Records for the exercise:
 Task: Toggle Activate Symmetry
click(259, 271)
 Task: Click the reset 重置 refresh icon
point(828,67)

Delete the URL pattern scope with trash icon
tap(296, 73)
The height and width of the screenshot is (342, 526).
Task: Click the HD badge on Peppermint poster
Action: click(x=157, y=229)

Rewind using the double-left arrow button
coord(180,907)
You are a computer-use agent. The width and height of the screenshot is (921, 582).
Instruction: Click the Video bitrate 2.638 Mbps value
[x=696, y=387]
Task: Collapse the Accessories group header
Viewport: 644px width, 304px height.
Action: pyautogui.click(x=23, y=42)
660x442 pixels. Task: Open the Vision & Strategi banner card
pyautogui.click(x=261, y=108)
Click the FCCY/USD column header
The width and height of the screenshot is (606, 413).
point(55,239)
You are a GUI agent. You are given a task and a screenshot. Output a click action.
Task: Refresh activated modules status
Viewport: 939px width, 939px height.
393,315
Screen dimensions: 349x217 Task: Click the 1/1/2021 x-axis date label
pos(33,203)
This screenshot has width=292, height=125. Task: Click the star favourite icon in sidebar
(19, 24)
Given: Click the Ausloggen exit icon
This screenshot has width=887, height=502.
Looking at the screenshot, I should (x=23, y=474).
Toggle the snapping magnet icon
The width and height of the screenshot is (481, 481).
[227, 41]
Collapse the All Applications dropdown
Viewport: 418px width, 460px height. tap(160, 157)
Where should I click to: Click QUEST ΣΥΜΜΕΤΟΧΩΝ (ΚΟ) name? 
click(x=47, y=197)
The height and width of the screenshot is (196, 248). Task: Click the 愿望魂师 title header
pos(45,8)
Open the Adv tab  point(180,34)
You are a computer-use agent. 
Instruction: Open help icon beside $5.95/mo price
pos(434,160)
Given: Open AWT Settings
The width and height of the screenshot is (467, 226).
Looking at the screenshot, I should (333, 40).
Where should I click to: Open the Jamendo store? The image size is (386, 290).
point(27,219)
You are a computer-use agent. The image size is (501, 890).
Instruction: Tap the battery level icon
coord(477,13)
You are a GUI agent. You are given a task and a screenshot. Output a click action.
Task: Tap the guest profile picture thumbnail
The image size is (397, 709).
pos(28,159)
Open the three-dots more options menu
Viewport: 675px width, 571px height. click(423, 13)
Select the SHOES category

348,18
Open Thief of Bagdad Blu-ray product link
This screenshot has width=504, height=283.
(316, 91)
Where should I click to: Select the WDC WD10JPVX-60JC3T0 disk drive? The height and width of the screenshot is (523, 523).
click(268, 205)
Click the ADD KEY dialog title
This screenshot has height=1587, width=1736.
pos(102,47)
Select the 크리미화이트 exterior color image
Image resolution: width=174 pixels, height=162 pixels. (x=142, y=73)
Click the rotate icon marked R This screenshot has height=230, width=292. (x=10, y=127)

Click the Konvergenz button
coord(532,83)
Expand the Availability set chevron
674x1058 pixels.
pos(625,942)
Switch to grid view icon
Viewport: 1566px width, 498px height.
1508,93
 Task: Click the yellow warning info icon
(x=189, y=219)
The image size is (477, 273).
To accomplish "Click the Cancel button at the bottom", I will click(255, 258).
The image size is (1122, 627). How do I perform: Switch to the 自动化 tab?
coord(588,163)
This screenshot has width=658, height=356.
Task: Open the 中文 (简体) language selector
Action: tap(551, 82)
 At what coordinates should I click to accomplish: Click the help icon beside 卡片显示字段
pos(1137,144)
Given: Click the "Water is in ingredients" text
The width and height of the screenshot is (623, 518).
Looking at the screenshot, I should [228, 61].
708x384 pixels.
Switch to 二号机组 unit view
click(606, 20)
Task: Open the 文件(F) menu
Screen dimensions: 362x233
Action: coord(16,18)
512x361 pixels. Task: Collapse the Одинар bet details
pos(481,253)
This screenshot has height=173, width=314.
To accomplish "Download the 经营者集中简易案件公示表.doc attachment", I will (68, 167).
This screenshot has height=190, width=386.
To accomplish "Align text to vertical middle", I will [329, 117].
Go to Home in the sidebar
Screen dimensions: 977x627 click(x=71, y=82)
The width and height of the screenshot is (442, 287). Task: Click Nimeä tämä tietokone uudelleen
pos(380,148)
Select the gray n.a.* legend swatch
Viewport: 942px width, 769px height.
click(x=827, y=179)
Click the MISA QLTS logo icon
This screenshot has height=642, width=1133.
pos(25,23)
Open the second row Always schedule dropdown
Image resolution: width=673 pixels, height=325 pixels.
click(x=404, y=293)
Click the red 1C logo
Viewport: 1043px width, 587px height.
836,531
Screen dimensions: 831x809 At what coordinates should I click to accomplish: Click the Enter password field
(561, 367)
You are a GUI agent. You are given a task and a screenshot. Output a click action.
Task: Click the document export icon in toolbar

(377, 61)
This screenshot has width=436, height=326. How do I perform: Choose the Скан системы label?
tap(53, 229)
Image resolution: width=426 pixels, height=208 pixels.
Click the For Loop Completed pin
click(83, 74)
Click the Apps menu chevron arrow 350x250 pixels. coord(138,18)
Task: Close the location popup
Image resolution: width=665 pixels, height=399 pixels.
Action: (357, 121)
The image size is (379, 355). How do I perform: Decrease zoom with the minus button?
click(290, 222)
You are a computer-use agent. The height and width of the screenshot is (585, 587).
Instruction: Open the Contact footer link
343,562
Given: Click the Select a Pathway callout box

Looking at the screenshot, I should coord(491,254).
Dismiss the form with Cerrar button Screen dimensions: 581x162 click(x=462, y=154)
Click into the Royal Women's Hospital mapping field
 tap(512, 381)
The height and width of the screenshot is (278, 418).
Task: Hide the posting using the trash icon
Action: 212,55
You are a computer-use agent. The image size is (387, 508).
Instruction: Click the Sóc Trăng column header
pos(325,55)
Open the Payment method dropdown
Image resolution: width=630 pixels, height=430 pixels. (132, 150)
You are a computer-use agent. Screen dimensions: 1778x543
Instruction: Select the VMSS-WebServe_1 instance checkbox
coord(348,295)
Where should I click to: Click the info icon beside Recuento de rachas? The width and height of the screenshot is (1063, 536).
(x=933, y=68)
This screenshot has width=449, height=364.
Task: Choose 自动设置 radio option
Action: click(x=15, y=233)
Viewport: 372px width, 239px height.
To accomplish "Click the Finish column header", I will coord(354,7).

Exercise prompt:
You are asked to copy all of the entries above exactly.

Written solution:
 Task: Toggle Activate Symmetry
click(259, 271)
 Task: Click the reset 重置 refresh icon
point(828,67)

Delete the URL pattern scope with trash icon
tap(296, 73)
The height and width of the screenshot is (342, 526).
Task: Click the HD badge on Peppermint poster
Action: click(x=157, y=229)

Rewind using the double-left arrow button
coord(180,907)
You are a computer-use agent. The width and height of the screenshot is (921, 582).
Instruction: Click the Video bitrate 2.638 Mbps value
[x=696, y=387]
Task: Collapse the Accessories group header
Viewport: 644px width, 304px height.
Action: pyautogui.click(x=23, y=42)
660x442 pixels. Task: Open the Vision & Strategi banner card
pyautogui.click(x=261, y=108)
Click the FCCY/USD column header
The width and height of the screenshot is (606, 413).
point(55,239)
You are a GUI agent. You are given a task and a screenshot. Output a click action.
Task: Refresh activated modules status
Viewport: 939px width, 939px height.
393,315
Screen dimensions: 349x217 Task: Click the 1/1/2021 x-axis date label
pos(33,203)
This screenshot has width=292, height=125. Task: Click the star favourite icon in sidebar
(19, 24)
Given: Click the Ausloggen exit icon
This screenshot has width=887, height=502.
Looking at the screenshot, I should (x=23, y=474).
Toggle the snapping magnet icon
The width and height of the screenshot is (481, 481).
[227, 41]
Collapse the All Applications dropdown
Viewport: 418px width, 460px height. tap(160, 157)
Where should I click to: Click QUEST ΣΥΜΜΕΤΟΧΩΝ (ΚΟ) name? 
click(x=47, y=197)
The height and width of the screenshot is (196, 248). Task: Click the 愿望魂师 title header
pos(45,8)
Open the Adv tab  point(180,34)
You are a computer-use agent. 
Instruction: Open help icon beside $5.95/mo price
pos(434,160)
Given: Open AWT Settings
The width and height of the screenshot is (467, 226).
Looking at the screenshot, I should (333, 40).
Where should I click to: Open the Jamendo store? The image size is (386, 290).
point(27,219)
You are a computer-use agent. The image size is (501, 890).
Instruction: Tap the battery level icon
coord(477,13)
You are a GUI agent. You are given a task and a screenshot. Output a click action.
Task: Tap the guest profile picture thumbnail
The image size is (397, 709).
pos(28,159)
Open the three-dots more options menu
Viewport: 675px width, 571px height. click(423, 13)
Select the SHOES category

348,18
Open Thief of Bagdad Blu-ray product link
This screenshot has width=504, height=283.
(316, 91)
Where should I click to: Select the WDC WD10JPVX-60JC3T0 disk drive? The height and width of the screenshot is (523, 523).
click(268, 205)
Click the ADD KEY dialog title
This screenshot has height=1587, width=1736.
pos(102,47)
Select the 크리미화이트 exterior color image
Image resolution: width=174 pixels, height=162 pixels. (x=142, y=73)
Click the rotate icon marked R This screenshot has height=230, width=292. (x=10, y=127)

Click the Konvergenz button
coord(532,83)
Expand the Availability set chevron
674x1058 pixels.
pos(625,942)
Switch to grid view icon
Viewport: 1566px width, 498px height.
1508,93
 Task: Click the yellow warning info icon
(x=189, y=219)
The image size is (477, 273).
To accomplish "Click the Cancel button at the bottom", I will click(255, 258).
The image size is (1122, 627). How do I perform: Switch to the 自动化 tab?
coord(588,163)
This screenshot has width=658, height=356.
Task: Open the 中文 (简体) language selector
Action: tap(551, 82)
 At what coordinates should I click to accomplish: Click the help icon beside 卡片显示字段
pos(1137,144)
Given: Click the "Water is in ingredients" text
The width and height of the screenshot is (623, 518).
Looking at the screenshot, I should [228, 61].
708x384 pixels.
Switch to 二号机组 unit view
click(606, 20)
Task: Open the 文件(F) menu
Screen dimensions: 362x233
Action: coord(16,18)
512x361 pixels. Task: Collapse the Одинар bet details
pos(481,253)
This screenshot has height=173, width=314.
To accomplish "Download the 经营者集中简易案件公示表.doc attachment", I will (68, 167).
This screenshot has height=190, width=386.
To accomplish "Align text to vertical middle", I will [329, 117].
Go to Home in the sidebar
Screen dimensions: 977x627 click(x=71, y=82)
The width and height of the screenshot is (442, 287). Task: Click Nimeä tämä tietokone uudelleen
pos(380,148)
Select the gray n.a.* legend swatch
Viewport: 942px width, 769px height.
click(x=827, y=179)
Click the MISA QLTS logo icon
This screenshot has height=642, width=1133.
pos(25,23)
Open the second row Always schedule dropdown
Image resolution: width=673 pixels, height=325 pixels.
click(x=404, y=293)
Click the red 1C logo
Viewport: 1043px width, 587px height.
836,531
Screen dimensions: 831x809 At what coordinates should I click to accomplish: Click the Enter password field
(561, 367)
You are a GUI agent. You are given a task and a screenshot. Output a click action.
Task: Click the document export icon in toolbar

(377, 61)
This screenshot has width=436, height=326. How do I perform: Choose the Скан системы label?
tap(53, 229)
Image resolution: width=426 pixels, height=208 pixels.
Click the For Loop Completed pin
click(83, 74)
Click the Apps menu chevron arrow 350x250 pixels. coord(138,18)
Task: Close the location popup
Image resolution: width=665 pixels, height=399 pixels.
Action: (357, 121)
The image size is (379, 355). How do I perform: Decrease zoom with the minus button?
click(290, 222)
You are a computer-use agent. The height and width of the screenshot is (585, 587).
Instruction: Open the Contact footer link
343,562
Given: Click the Select a Pathway callout box

Looking at the screenshot, I should coord(491,254).
Dismiss the form with Cerrar button Screen dimensions: 581x162 click(x=462, y=154)
Click into the Royal Women's Hospital mapping field
 tap(512, 381)
The height and width of the screenshot is (278, 418).
Task: Hide the posting using the trash icon
Action: 212,55
You are a computer-use agent. The image size is (387, 508).
Instruction: Click the Sóc Trăng column header
pos(325,55)
Open the Payment method dropdown
Image resolution: width=630 pixels, height=430 pixels. (132, 150)
You are a computer-use agent. Screen dimensions: 1778x543
Instruction: Select the VMSS-WebServe_1 instance checkbox
coord(348,295)
Where should I click to: Click the info icon beside Recuento de rachas? The width and height of the screenshot is (1063, 536).
(x=933, y=68)
This screenshot has width=449, height=364.
Task: Choose 自动设置 radio option
Action: click(x=15, y=233)
Viewport: 372px width, 239px height.
To accomplish "Click the Finish column header", I will coord(354,7).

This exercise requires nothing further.